Yes, kids spend the majority of their time at school, where they are influenced by teachers and their peers and there’s very little we can do about that.

But it is natural for children to emulate their parents, even if they hate the fact that they do.

It is imperative that we set good examples in our homes.

More importantly, there must be certain behavioural boundaries that are set in stone.

Every parent wants a child of whom we can be proud; a child who is respectful and mindful, but children like that don’t happen magically.

We are all products of our environments and our influences.

While school gets a large chunk of our children’s attention, we are still the most significant influences in their lives.

Whether you believe it or not, every child wants to make his/her parents or guardians proud.

They want to hear the phrase “well done” and “I love you”.

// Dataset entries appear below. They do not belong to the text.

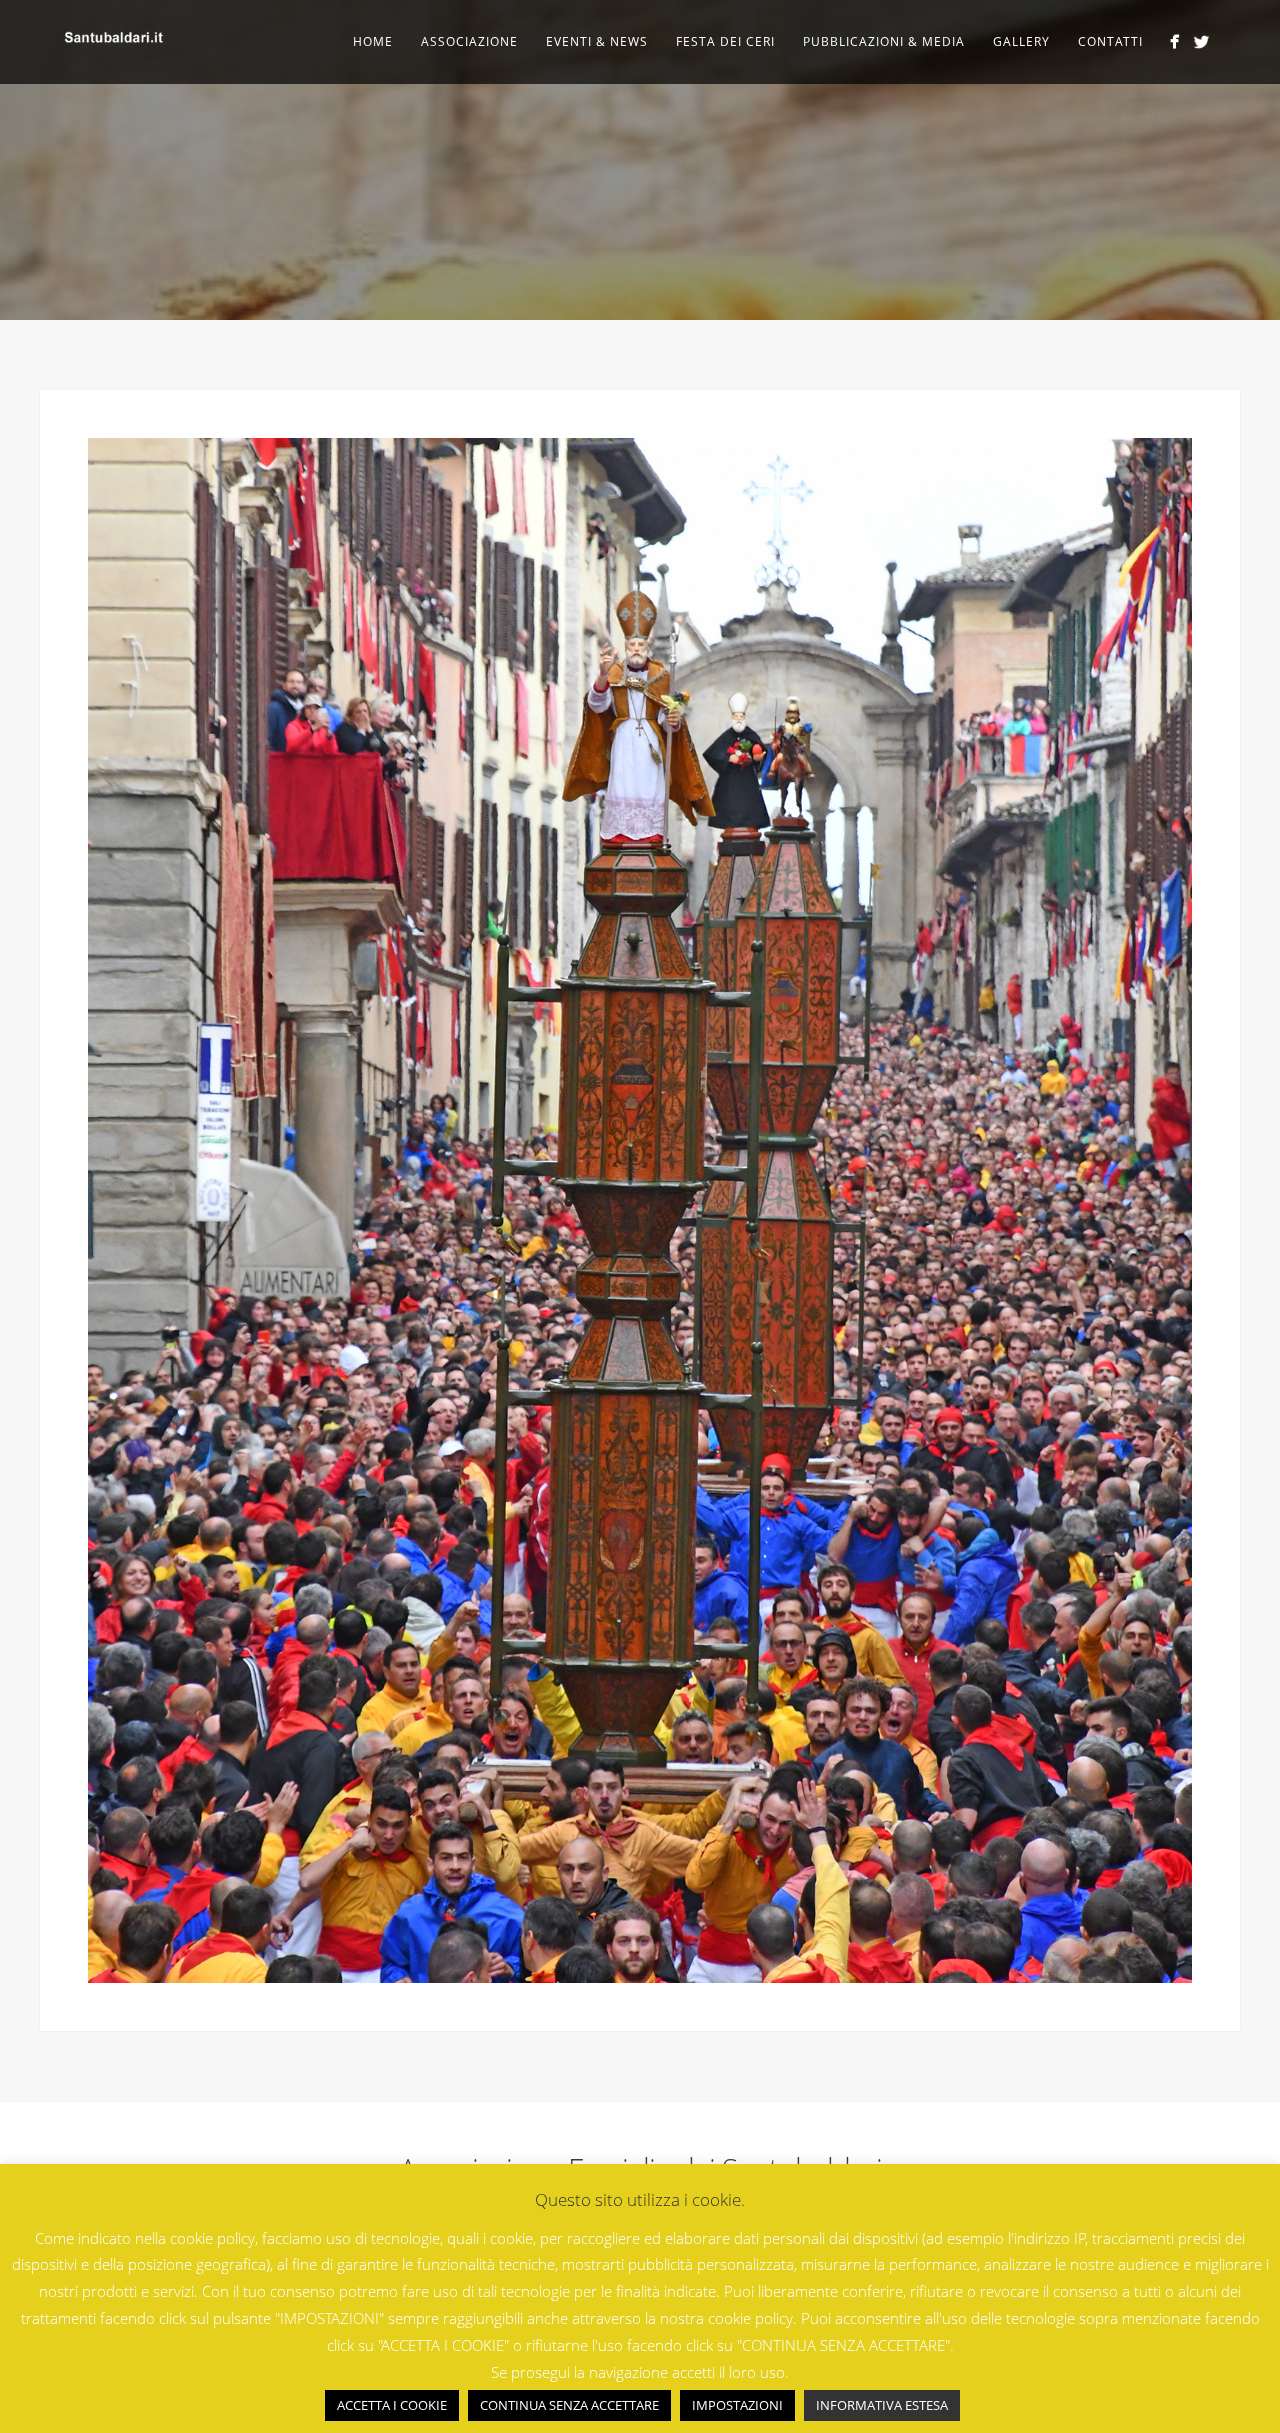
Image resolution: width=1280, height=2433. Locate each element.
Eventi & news (597, 41)
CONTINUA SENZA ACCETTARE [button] (569, 2405)
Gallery (1021, 41)
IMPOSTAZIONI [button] (737, 2405)
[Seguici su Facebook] (1174, 41)
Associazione (469, 41)
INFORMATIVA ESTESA (882, 2405)
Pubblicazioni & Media (884, 41)
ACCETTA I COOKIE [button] (392, 2405)
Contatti (1110, 41)
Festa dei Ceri (725, 41)
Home (373, 41)
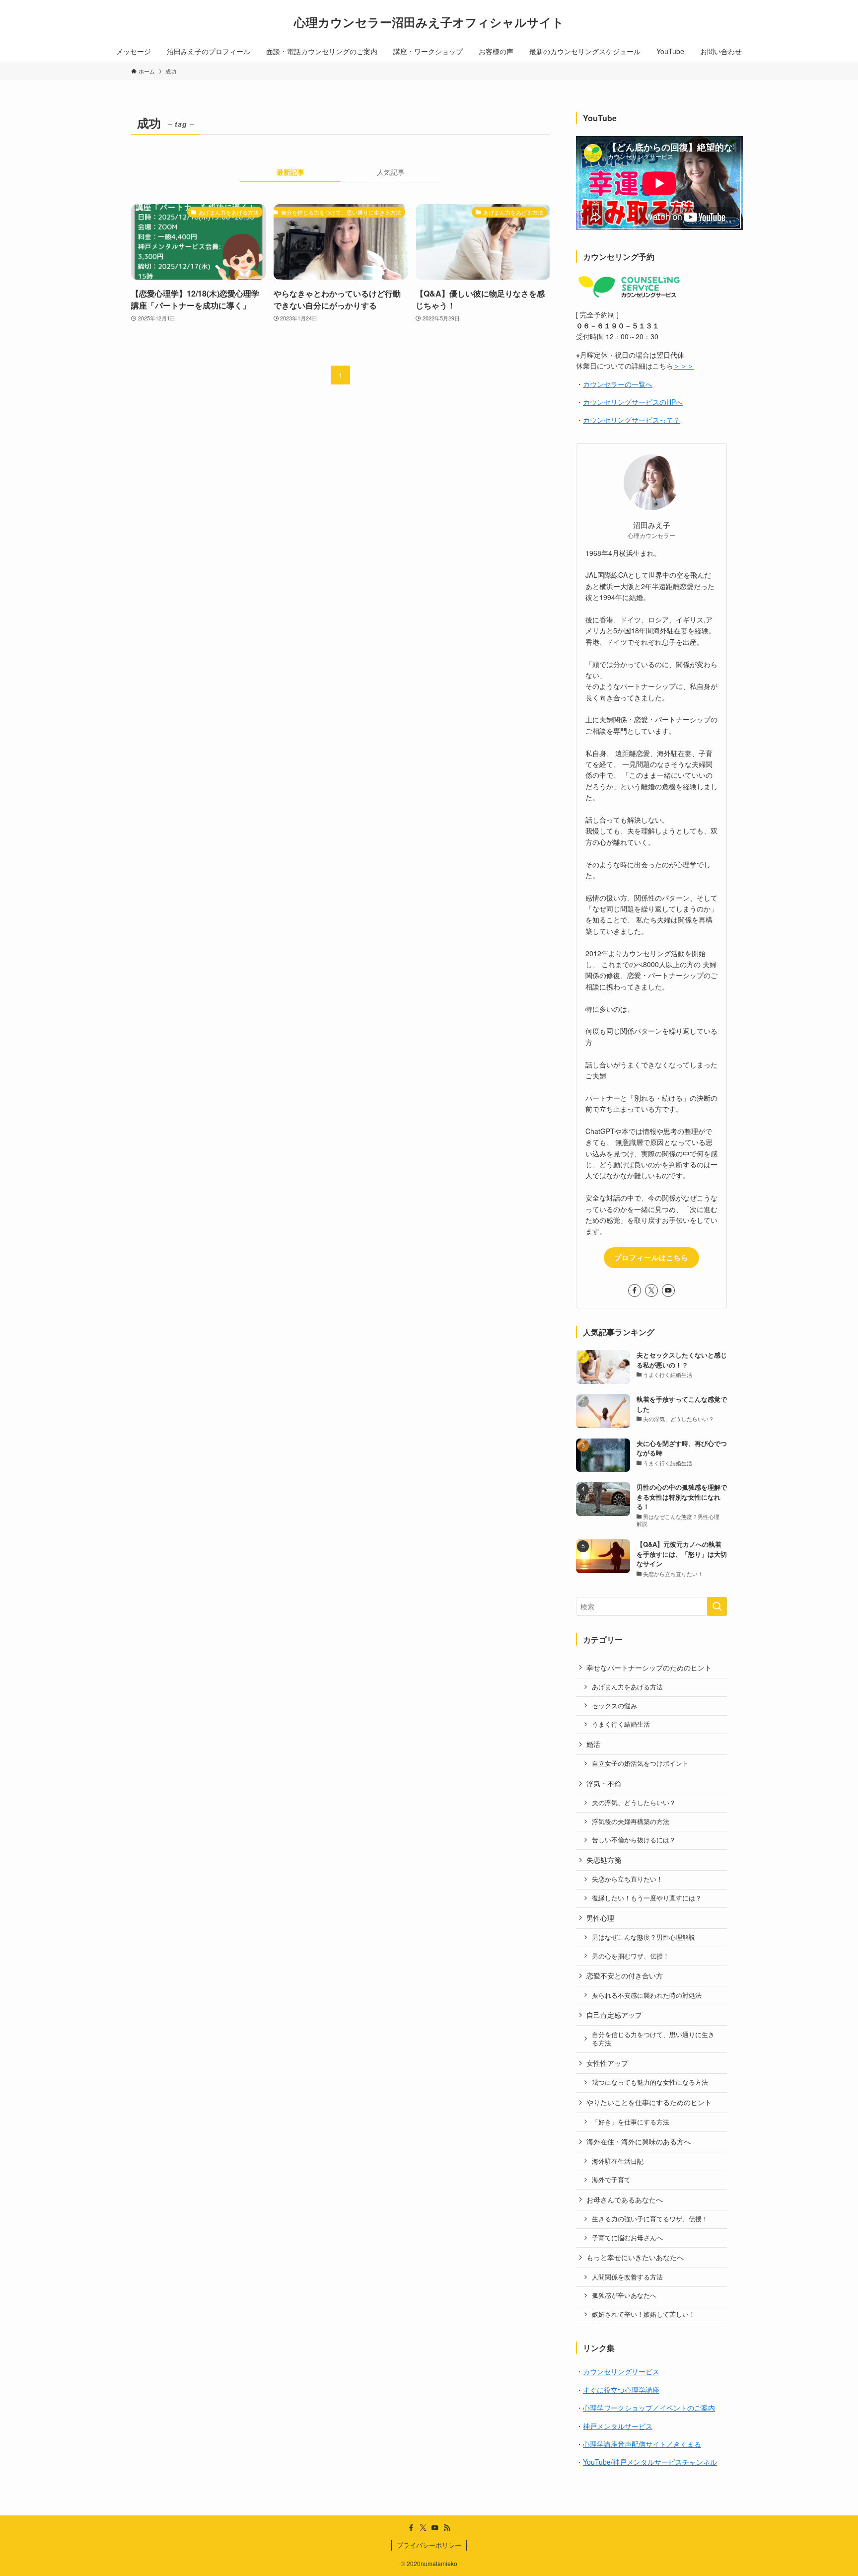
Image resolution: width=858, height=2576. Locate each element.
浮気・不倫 (603, 1783)
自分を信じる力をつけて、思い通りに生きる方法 (653, 2039)
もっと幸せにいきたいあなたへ (635, 2257)
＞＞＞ (683, 366)
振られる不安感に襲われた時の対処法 (647, 1995)
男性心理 (600, 1918)
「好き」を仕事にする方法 (630, 2122)
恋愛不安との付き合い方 (624, 1975)
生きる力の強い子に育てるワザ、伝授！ (650, 2218)
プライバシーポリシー (429, 2545)
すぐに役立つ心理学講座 (621, 2390)
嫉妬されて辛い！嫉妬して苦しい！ (643, 2314)
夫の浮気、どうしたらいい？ (634, 1802)
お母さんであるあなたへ (624, 2199)
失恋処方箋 (603, 1860)
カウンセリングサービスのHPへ (633, 402)
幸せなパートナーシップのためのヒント (649, 1667)
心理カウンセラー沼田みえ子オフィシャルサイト (429, 22)
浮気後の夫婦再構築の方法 (630, 1821)
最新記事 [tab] (290, 172)
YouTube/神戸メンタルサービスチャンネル (650, 2462)
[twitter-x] (651, 1290)
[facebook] (634, 1290)
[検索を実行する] (717, 1606)
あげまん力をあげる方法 (627, 1686)
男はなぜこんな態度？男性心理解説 (643, 1937)
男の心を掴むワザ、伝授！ (630, 1956)
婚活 (593, 1744)
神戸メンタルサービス (617, 2426)
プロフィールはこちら (651, 1257)
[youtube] (668, 1290)
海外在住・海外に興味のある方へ (638, 2141)
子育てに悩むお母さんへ (627, 2237)
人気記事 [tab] (391, 172)
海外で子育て (611, 2179)
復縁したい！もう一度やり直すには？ (647, 1898)
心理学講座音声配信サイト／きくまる (642, 2444)
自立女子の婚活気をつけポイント (640, 1763)
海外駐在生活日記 (618, 2161)
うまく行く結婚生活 (621, 1724)
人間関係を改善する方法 (627, 2277)
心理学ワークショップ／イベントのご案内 (649, 2408)
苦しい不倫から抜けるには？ (634, 1839)
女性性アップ (607, 2063)
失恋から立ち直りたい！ (627, 1879)
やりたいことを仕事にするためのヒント (649, 2102)
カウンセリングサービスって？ (631, 420)
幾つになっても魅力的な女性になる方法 (650, 2082)
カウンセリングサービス (621, 2371)
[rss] (446, 2527)
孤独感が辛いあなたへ (624, 2295)
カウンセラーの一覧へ (617, 384)
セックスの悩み (614, 1705)
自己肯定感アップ (614, 2015)
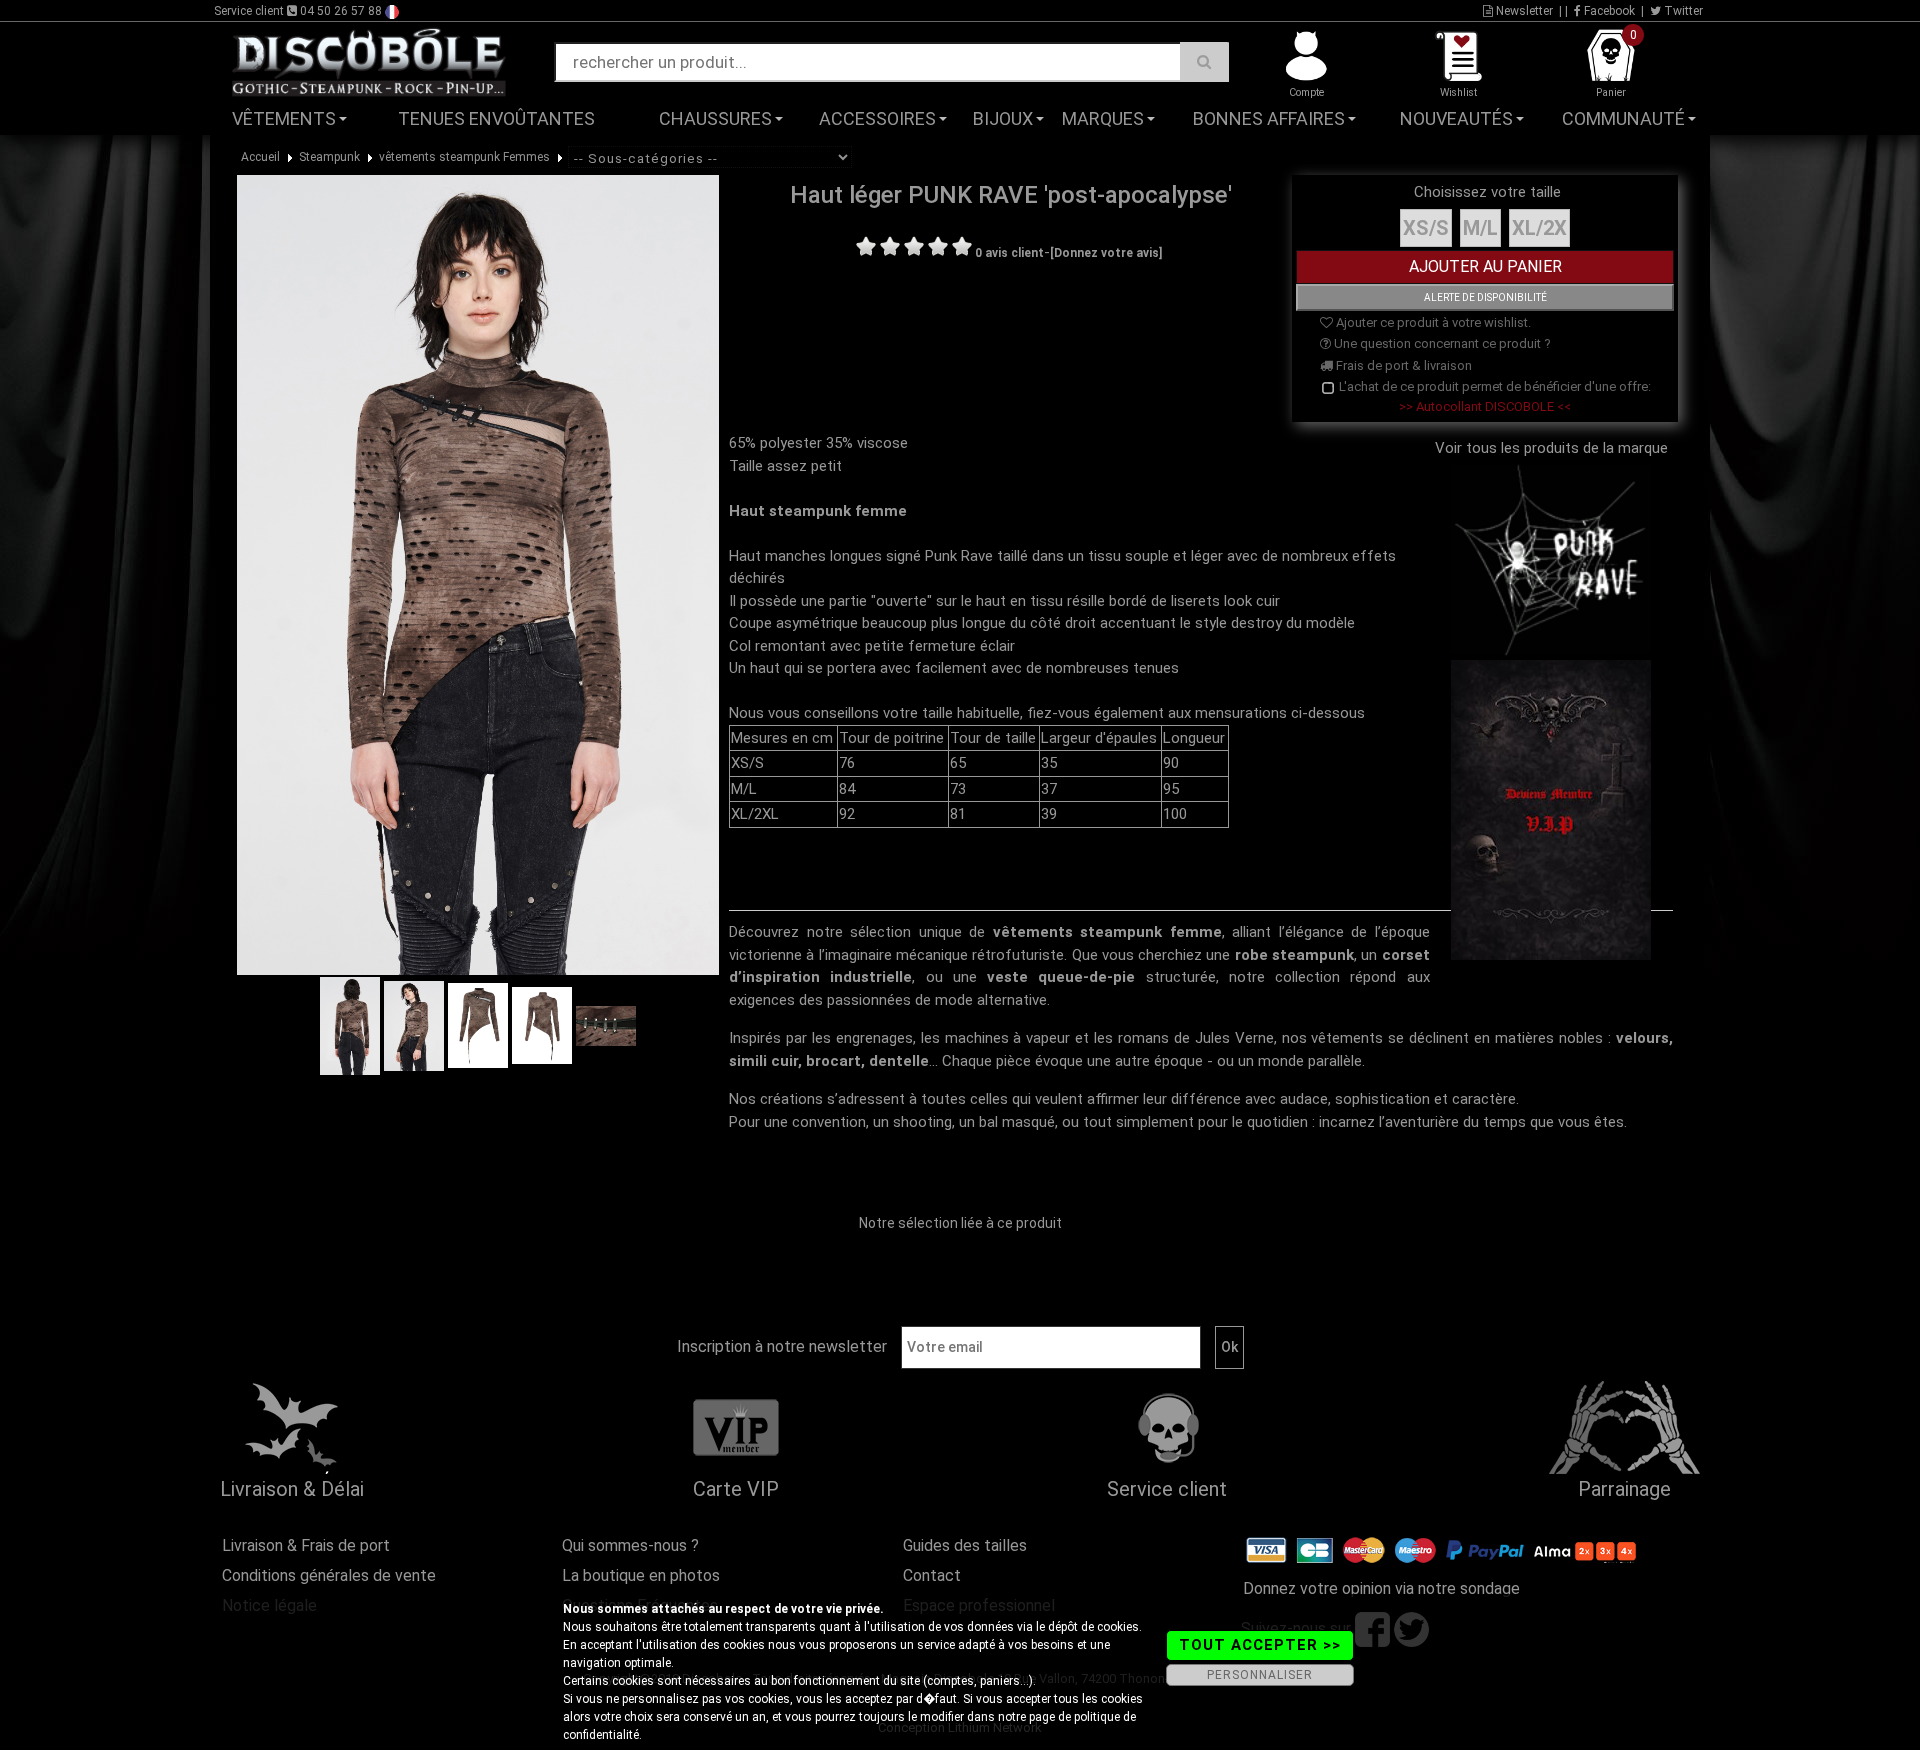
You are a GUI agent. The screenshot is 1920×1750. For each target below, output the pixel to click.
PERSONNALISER (1260, 1675)
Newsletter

It drives them to keep excelling and being the best human beings they can be.

But young children also need structure and rules.

It focuses them and helps them to grow up into a world that values the ability to thrive within those boundaries.

Rules are everywhere! I like to make the example of football.

You can be THE very best striker in the world, but if you are unable to play within the white lines, then it’s worthless.

It’s our jobs as parents to show our kids the white lines of life.

But remember that boundaries are nothing without consequences. And I’m afraid this is where most parents fall short.

They don’t want to see their children sad and unhappy, even for a moment, so they tend to cave in and give their kids whatever it is they want.

Or they soften the punishment because they feel sorry for their child.

Punishment in a loving relationship is a good thing and will do your child the world of good.

So, parents, please follow through on the punishment.

If you said no screens for the whole weekend, then stick to your guns, no matter how nice your little one begs.

It’s the only way they learn the permanence of consequences.

The football ref doesn’t forgive you for dribbling outside the penalty line, just because you’re a great player and your mom said it’s OK.